To do |
1/ According to the Caldwell biography, in what year did Caldwell enlist in the United States Marine Corps?
2/ Using the Caldwell biography, decide whether each statement agrees with it: (a) Caldwell grew up in Michigan. (b) Caldwell earned his Ph.D. from Western Michigan University. (c) Caldwell was convicted of four felonies. For each, answer yes or no and quote the deciding words.
3/ Write out the passage of the Caldwell biography from "American lawyer, chemist" up to and including "George Washington University.".

───── Document text

American lawyer, chemist and businessman

Keegan M. Caldwell is an American attorney, patent agent, chemist, and businessman who is known for being the founding partner of Caldwell Law (formerly Caldwell Intellectual Property Law), which specializes in intellectual property, IP litigation, and corporate law.

== Early life and education ==
Caldwell grew up in Michigan. During his senior year of high school in 1997, he enlisted in the United States Marine Corps. After finishing his service in the Marine Corps. in his 20s, Caldwell suffered from a drug addiction and was convicted of six felonies. After seeking treatment, Caldwell continued his education, earning a Bachelor of Science degree from Western Michigan University and a Ph.D. in physical chemistry from George Washington University.

──────────
───── Supplied material

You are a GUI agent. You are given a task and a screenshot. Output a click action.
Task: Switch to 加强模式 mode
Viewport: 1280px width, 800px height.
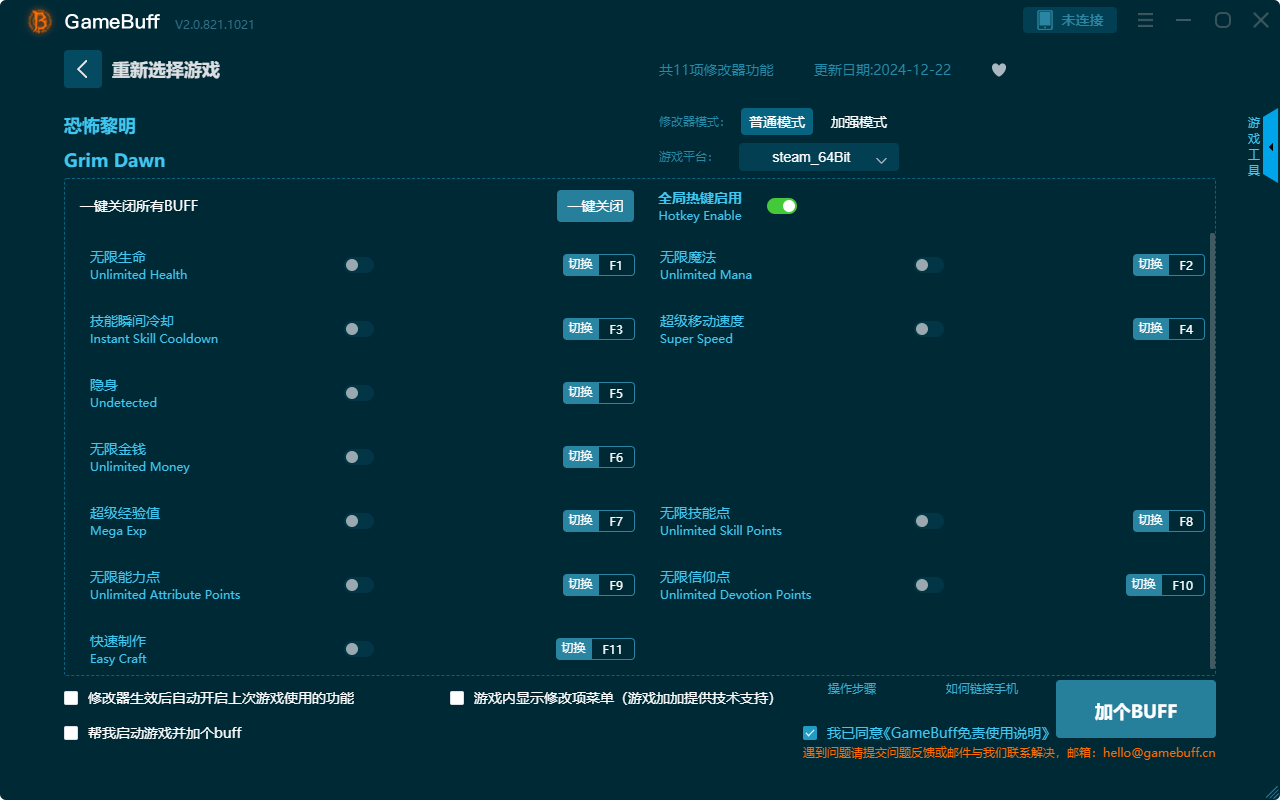[x=861, y=121]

──────────

Solved problems |
1/ 1997

2/
(a) Yes: "Caldwell grew up in Michigan."
(b) No: "a Ph.D. in physical chemistry from George Washington University"
(c) No: "was convicted of six felonies"

3/
American lawyer, chemist and businessman

Keegan M. Caldwell is an American attorney, patent agent, chemist, and businessman who is known for being the founding partner of Caldwell Law (formerly Caldwell Intellectual Property Law), which specializes in intellectual property, IP litigation, and corporate law.

== Early life and education ==
Caldwell grew up in Michigan. During his senior year of high school in 1997, he enlisted in the United States Marine Corps. After finishing his service in the Marine Corps. in his 20s, Caldwell suffered from a drug addiction and was convicted of six felonies. After seeking treatment, Caldwell continued his education, earning a Bachelor of Science degree from Western Michigan University and a Ph.D. in physical chemistry from George Washington University.